For this exercise, please reproduce the records below word for word, from the first line through the line with "You are a computer-use agent. Screen".
────
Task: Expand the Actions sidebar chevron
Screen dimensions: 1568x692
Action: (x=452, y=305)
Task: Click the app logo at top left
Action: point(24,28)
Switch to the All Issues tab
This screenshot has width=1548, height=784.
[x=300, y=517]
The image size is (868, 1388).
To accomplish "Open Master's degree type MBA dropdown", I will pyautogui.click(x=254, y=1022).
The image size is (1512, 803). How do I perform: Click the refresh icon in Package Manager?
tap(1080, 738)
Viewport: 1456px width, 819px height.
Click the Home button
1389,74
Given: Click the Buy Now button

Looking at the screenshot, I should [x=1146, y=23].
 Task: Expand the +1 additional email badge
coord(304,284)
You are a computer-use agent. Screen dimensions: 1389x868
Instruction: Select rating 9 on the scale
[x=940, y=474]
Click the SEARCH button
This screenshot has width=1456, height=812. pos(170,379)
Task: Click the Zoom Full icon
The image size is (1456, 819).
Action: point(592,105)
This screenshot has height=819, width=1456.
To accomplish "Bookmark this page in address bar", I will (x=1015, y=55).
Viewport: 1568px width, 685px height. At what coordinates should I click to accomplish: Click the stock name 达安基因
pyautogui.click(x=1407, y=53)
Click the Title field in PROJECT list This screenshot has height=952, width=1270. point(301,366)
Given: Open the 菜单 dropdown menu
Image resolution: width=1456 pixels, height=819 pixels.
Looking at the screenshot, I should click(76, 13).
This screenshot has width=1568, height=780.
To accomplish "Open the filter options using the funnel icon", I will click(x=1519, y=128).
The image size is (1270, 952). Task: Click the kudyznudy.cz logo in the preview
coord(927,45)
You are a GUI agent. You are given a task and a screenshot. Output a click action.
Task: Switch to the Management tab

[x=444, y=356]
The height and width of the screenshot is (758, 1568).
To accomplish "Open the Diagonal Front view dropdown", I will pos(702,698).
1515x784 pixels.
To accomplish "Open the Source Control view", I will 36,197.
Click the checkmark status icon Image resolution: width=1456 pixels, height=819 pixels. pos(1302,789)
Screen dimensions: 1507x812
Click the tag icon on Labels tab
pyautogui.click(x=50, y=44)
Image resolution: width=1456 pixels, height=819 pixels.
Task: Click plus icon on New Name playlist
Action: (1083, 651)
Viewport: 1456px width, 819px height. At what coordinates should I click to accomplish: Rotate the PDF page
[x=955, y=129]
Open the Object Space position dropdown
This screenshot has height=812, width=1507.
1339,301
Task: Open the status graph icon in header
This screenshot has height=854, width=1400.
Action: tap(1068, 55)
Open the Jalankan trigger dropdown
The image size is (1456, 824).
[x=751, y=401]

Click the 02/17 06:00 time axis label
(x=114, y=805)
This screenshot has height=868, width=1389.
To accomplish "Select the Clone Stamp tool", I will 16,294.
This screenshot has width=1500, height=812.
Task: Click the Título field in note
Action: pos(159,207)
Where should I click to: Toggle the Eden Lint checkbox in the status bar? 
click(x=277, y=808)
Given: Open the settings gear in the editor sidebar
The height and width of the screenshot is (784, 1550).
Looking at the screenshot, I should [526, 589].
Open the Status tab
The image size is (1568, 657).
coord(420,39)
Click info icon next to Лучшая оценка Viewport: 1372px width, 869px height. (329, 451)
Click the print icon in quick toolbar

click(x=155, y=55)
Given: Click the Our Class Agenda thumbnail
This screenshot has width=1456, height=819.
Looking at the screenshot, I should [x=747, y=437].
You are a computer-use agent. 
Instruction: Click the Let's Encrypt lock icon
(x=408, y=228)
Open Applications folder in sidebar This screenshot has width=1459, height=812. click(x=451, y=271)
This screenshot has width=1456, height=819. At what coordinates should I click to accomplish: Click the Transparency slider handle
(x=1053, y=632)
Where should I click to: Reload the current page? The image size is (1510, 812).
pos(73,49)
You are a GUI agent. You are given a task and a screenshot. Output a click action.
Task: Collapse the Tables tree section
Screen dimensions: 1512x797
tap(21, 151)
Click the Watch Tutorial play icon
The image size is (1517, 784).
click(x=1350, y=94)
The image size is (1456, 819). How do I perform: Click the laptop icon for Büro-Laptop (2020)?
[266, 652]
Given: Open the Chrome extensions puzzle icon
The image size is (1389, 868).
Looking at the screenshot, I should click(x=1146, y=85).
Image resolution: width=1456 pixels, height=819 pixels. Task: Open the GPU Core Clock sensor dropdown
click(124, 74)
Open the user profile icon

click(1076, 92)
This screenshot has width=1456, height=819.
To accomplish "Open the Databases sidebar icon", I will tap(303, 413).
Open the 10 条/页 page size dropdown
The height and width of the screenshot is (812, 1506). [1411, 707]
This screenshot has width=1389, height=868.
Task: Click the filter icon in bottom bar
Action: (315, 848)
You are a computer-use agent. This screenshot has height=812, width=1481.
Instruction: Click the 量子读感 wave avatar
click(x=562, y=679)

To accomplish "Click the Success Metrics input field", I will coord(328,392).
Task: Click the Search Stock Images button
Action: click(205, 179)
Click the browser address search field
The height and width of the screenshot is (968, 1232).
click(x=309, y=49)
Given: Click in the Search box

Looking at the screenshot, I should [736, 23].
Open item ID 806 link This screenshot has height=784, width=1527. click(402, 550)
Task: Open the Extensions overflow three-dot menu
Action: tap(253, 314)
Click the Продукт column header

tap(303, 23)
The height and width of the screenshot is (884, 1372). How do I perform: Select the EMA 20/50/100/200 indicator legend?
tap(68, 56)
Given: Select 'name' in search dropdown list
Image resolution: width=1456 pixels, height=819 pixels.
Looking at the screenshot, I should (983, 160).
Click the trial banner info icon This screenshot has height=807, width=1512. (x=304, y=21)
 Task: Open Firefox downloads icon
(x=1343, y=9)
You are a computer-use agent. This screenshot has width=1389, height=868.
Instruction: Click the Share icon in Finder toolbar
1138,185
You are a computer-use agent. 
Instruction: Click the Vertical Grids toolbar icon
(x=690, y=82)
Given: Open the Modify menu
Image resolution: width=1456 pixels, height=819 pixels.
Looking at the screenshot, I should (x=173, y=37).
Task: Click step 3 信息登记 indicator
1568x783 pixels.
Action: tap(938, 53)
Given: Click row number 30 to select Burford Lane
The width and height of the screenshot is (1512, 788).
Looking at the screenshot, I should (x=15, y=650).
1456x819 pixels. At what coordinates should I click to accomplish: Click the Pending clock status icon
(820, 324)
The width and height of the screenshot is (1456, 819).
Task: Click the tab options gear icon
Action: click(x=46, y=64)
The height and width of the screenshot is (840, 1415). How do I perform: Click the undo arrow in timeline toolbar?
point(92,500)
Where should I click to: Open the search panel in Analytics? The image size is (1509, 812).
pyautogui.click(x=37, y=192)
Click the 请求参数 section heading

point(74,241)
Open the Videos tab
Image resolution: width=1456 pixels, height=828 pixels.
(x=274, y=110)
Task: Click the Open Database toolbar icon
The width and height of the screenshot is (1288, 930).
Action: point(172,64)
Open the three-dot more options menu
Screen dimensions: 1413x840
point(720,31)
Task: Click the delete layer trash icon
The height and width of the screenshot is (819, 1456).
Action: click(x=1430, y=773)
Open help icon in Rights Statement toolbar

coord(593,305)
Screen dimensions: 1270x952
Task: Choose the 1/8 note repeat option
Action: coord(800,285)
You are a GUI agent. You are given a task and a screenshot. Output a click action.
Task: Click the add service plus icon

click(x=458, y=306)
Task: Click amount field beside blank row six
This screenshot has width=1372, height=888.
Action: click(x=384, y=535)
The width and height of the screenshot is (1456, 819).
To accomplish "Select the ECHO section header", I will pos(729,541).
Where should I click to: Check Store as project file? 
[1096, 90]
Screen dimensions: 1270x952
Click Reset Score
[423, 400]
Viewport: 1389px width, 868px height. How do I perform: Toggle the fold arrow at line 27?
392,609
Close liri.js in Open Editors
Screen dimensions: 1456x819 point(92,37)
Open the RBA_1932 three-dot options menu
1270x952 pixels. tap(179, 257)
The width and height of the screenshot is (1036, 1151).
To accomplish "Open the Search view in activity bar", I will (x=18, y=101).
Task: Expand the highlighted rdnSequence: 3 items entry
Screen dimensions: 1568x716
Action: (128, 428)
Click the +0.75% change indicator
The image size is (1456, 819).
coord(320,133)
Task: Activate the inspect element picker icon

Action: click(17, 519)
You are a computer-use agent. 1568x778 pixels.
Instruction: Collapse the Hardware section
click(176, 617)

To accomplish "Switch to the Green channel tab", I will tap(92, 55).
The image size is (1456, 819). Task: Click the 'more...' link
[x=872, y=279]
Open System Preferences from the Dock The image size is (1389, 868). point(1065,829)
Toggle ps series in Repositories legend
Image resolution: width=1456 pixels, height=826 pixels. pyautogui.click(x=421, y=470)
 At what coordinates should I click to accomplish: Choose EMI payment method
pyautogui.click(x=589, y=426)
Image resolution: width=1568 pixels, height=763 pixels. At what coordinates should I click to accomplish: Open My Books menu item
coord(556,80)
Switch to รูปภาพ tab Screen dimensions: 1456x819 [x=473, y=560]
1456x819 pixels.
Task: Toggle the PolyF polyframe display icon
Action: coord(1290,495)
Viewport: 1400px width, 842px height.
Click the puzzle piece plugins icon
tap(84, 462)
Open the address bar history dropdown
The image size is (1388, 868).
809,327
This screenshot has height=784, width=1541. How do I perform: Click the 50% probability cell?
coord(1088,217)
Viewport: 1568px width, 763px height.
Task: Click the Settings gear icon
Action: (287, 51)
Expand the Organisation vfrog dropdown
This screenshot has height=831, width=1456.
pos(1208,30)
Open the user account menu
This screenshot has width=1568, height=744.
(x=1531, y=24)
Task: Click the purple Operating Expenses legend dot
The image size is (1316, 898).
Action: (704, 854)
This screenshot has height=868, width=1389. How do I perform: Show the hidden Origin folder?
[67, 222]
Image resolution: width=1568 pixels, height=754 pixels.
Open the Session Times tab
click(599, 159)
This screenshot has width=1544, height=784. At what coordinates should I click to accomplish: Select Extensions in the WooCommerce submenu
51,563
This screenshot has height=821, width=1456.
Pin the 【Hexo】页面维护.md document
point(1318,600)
────
• RESULT FOR THIS EXERCISE:
Task: Expand the Actions sidebar chevron
Screen dimensions: 1568x692
Action: (x=452, y=305)
Task: Click the app logo at top left
Action: point(24,28)
Switch to the All Issues tab
This screenshot has width=1548, height=784.
[x=300, y=517]
The image size is (868, 1388).
To accomplish "Open Master's degree type MBA dropdown", I will pyautogui.click(x=254, y=1022).
The image size is (1512, 803). How do I perform: Click the refresh icon in Package Manager?
tap(1080, 738)
Viewport: 1456px width, 819px height.
Click the Home button
1389,74
Given: Click the Buy Now button

Looking at the screenshot, I should [x=1146, y=23].
 Task: Expand the +1 additional email badge
coord(304,284)
You are a computer-use agent. Screen dimensions: 1389x868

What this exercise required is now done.